§ GIVEN DATA
□ □ □

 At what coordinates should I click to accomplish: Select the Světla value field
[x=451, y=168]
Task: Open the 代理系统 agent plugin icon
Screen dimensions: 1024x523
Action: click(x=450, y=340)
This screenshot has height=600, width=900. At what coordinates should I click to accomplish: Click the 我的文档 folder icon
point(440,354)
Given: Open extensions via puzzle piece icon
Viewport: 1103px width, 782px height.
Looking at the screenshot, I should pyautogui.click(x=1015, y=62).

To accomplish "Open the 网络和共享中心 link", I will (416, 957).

□ □ □

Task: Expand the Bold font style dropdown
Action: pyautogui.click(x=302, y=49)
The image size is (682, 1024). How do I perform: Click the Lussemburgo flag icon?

□ □ □

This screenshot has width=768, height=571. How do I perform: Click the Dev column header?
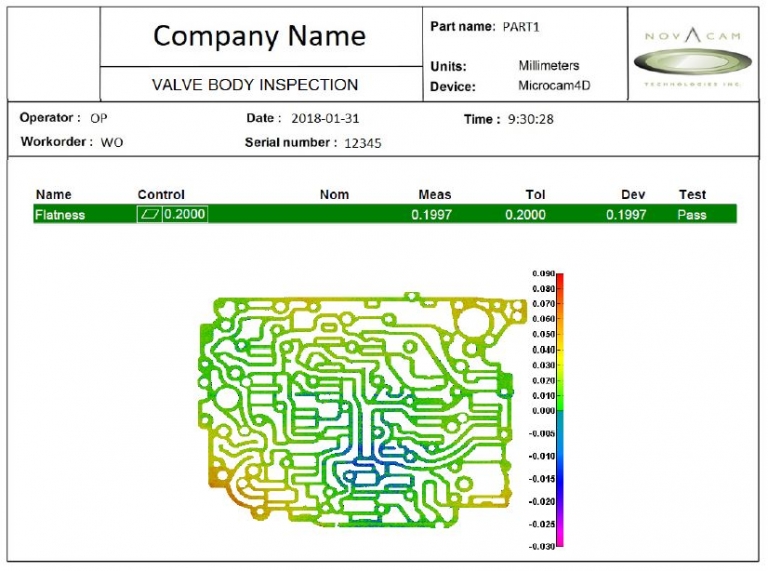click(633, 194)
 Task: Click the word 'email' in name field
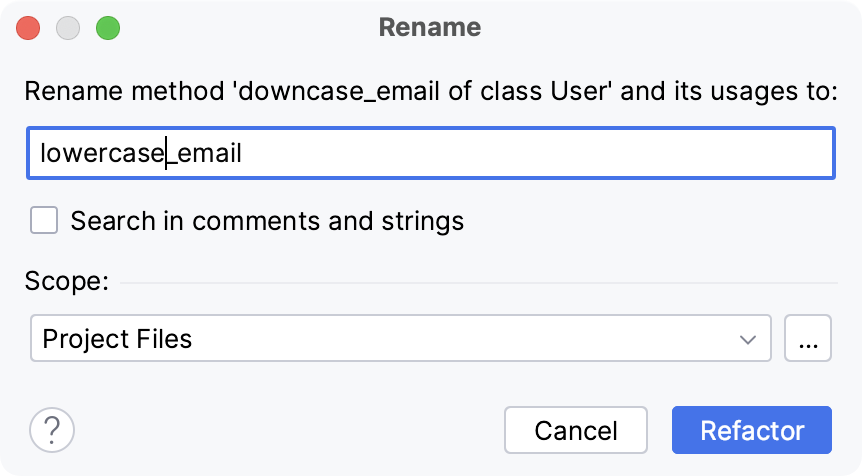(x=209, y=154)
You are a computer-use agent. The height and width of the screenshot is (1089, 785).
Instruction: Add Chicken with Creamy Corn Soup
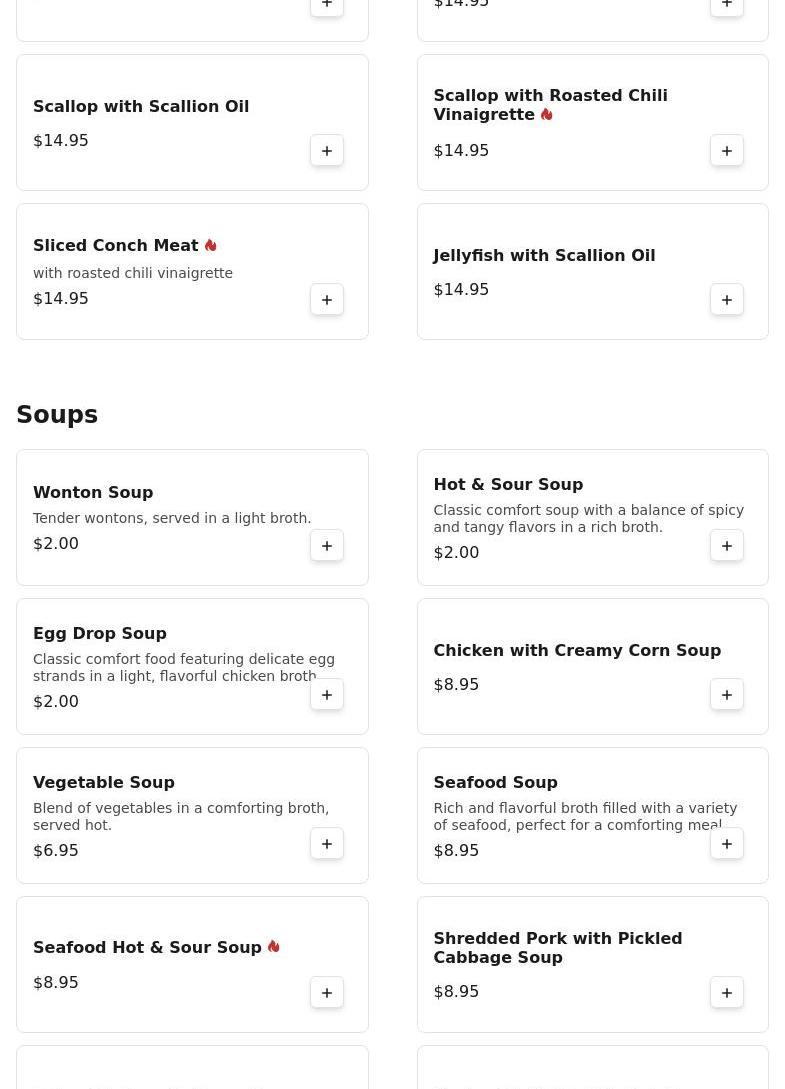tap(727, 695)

□ □ □

§ YOUR INSTRUCTIONS
Determine how many lines of the material hold "agent", and respond with that number only.

§ SOLUTION TO THE PROBLEM
2